What you have to do ▸
Copy out the lines below word for word, leaving nothing out.

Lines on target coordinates
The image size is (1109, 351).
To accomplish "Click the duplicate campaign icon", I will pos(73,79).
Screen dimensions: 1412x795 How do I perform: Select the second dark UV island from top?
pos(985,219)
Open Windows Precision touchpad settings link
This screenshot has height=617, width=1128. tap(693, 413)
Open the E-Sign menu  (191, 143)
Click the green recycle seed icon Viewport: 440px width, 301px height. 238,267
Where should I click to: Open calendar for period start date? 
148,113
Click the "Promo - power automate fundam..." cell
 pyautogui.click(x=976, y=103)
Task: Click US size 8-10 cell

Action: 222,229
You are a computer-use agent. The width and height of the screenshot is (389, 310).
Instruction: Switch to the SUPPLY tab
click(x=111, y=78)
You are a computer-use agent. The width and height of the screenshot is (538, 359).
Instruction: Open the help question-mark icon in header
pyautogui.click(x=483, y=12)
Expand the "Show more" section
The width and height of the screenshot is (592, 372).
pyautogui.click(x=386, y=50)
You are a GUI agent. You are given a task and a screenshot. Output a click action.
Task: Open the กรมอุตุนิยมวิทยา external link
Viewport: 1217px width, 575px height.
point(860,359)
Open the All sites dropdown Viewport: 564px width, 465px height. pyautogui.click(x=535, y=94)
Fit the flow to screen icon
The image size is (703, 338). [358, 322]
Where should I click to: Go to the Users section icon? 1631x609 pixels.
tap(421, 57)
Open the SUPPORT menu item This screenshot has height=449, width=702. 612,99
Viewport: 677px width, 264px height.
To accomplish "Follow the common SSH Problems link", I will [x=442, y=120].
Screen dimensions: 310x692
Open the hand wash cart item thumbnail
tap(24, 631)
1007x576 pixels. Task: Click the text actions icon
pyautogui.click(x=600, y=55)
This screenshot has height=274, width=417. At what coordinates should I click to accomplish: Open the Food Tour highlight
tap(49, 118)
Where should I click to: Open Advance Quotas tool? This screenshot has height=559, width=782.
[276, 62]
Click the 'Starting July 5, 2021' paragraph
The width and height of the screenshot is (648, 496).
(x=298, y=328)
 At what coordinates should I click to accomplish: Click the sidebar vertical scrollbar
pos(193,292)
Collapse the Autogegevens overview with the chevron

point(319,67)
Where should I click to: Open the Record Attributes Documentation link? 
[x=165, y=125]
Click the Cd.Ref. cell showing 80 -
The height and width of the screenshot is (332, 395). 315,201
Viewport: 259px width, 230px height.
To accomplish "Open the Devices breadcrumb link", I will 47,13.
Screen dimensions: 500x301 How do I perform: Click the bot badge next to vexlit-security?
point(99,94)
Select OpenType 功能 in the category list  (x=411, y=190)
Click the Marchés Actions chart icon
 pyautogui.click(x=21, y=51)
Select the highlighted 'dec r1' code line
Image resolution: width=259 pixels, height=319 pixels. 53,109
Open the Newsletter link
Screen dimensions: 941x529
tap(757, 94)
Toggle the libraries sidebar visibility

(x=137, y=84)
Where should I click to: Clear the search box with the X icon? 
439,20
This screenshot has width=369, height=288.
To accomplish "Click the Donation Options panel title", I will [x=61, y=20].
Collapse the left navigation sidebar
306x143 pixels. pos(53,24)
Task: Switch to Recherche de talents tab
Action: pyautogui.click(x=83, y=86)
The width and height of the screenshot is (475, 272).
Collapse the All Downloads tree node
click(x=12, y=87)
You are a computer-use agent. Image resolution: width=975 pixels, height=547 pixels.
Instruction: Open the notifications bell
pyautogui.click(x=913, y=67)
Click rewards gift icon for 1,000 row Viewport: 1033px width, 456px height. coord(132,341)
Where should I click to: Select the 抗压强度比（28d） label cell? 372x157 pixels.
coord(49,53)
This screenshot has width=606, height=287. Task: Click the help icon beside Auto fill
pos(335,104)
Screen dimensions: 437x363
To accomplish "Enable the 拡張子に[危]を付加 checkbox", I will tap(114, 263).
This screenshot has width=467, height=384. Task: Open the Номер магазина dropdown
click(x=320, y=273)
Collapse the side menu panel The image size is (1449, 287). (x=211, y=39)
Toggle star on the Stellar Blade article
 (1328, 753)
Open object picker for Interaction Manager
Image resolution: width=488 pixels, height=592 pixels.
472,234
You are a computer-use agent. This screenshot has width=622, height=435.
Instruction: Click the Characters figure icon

Reply ▸
The image size is (1109, 351).
To accomplish "Click the duplicate campaign icon", I will pos(73,79).
Screen dimensions: 1412x795 How do I perform: Select the second dark UV island from top?
pos(985,219)
Open Windows Precision touchpad settings link
This screenshot has height=617, width=1128. tap(693, 413)
Open the E-Sign menu  (191, 143)
Click the green recycle seed icon Viewport: 440px width, 301px height. 238,267
Where should I click to: Open calendar for period start date? 
148,113
Click the "Promo - power automate fundam..." cell
 pyautogui.click(x=976, y=103)
Task: Click US size 8-10 cell

Action: 222,229
You are a computer-use agent. The width and height of the screenshot is (389, 310).
Instruction: Switch to the SUPPLY tab
click(x=111, y=78)
You are a computer-use agent. The width and height of the screenshot is (538, 359).
Instruction: Open the help question-mark icon in header
pyautogui.click(x=483, y=12)
Expand the "Show more" section
The width and height of the screenshot is (592, 372).
pyautogui.click(x=386, y=50)
You are a GUI agent. You are given a task and a screenshot. Output a click action.
Task: Open the กรมอุตุนิยมวิทยา external link
Viewport: 1217px width, 575px height.
point(860,359)
Open the All sites dropdown Viewport: 564px width, 465px height. pyautogui.click(x=535, y=94)
Fit the flow to screen icon
The image size is (703, 338). [358, 322]
Where should I click to: Go to the Users section icon? 1631x609 pixels.
tap(421, 57)
Open the SUPPORT menu item This screenshot has height=449, width=702. 612,99
Viewport: 677px width, 264px height.
To accomplish "Follow the common SSH Problems link", I will [x=442, y=120].
Screen dimensions: 310x692
Open the hand wash cart item thumbnail
tap(24, 631)
1007x576 pixels. Task: Click the text actions icon
pyautogui.click(x=600, y=55)
This screenshot has height=274, width=417. At what coordinates should I click to accomplish: Open the Food Tour highlight
tap(49, 118)
Where should I click to: Open Advance Quotas tool? This screenshot has height=559, width=782.
[276, 62]
Click the 'Starting July 5, 2021' paragraph
The width and height of the screenshot is (648, 496).
(x=298, y=328)
 At what coordinates should I click to accomplish: Click the sidebar vertical scrollbar
pos(193,292)
Collapse the Autogegevens overview with the chevron

point(319,67)
Where should I click to: Open the Record Attributes Documentation link? 
[x=165, y=125]
Click the Cd.Ref. cell showing 80 -
The height and width of the screenshot is (332, 395). 315,201
Viewport: 259px width, 230px height.
To accomplish "Open the Devices breadcrumb link", I will 47,13.
Screen dimensions: 500x301 How do I perform: Click the bot badge next to vexlit-security?
point(99,94)
Select OpenType 功能 in the category list  (x=411, y=190)
Click the Marchés Actions chart icon
 pyautogui.click(x=21, y=51)
Select the highlighted 'dec r1' code line
Image resolution: width=259 pixels, height=319 pixels. 53,109
Open the Newsletter link
Screen dimensions: 941x529
tap(757, 94)
Toggle the libraries sidebar visibility

(x=137, y=84)
Where should I click to: Clear the search box with the X icon? 
439,20
This screenshot has width=369, height=288.
To accomplish "Click the Donation Options panel title", I will [x=61, y=20].
Collapse the left navigation sidebar
306x143 pixels. pos(53,24)
Task: Switch to Recherche de talents tab
Action: pyautogui.click(x=83, y=86)
The width and height of the screenshot is (475, 272).
Collapse the All Downloads tree node
click(x=12, y=87)
You are a computer-use agent. Image resolution: width=975 pixels, height=547 pixels.
Instruction: Open the notifications bell
pyautogui.click(x=913, y=67)
Click rewards gift icon for 1,000 row Viewport: 1033px width, 456px height. coord(132,341)
Where should I click to: Select the 抗压强度比（28d） label cell? 372x157 pixels.
coord(49,53)
This screenshot has width=606, height=287. Task: Click the help icon beside Auto fill
pos(335,104)
Screen dimensions: 437x363
To accomplish "Enable the 拡張子に[危]を付加 checkbox", I will tap(114, 263).
This screenshot has width=467, height=384. Task: Open the Номер магазина dropdown
click(x=320, y=273)
Collapse the side menu panel The image size is (1449, 287). (x=211, y=39)
Toggle star on the Stellar Blade article
 (1328, 753)
Open object picker for Interaction Manager
Image resolution: width=488 pixels, height=592 pixels.
472,234
You are a computer-use agent. This screenshot has width=622, height=435.
Instruction: Click the Characters figure icon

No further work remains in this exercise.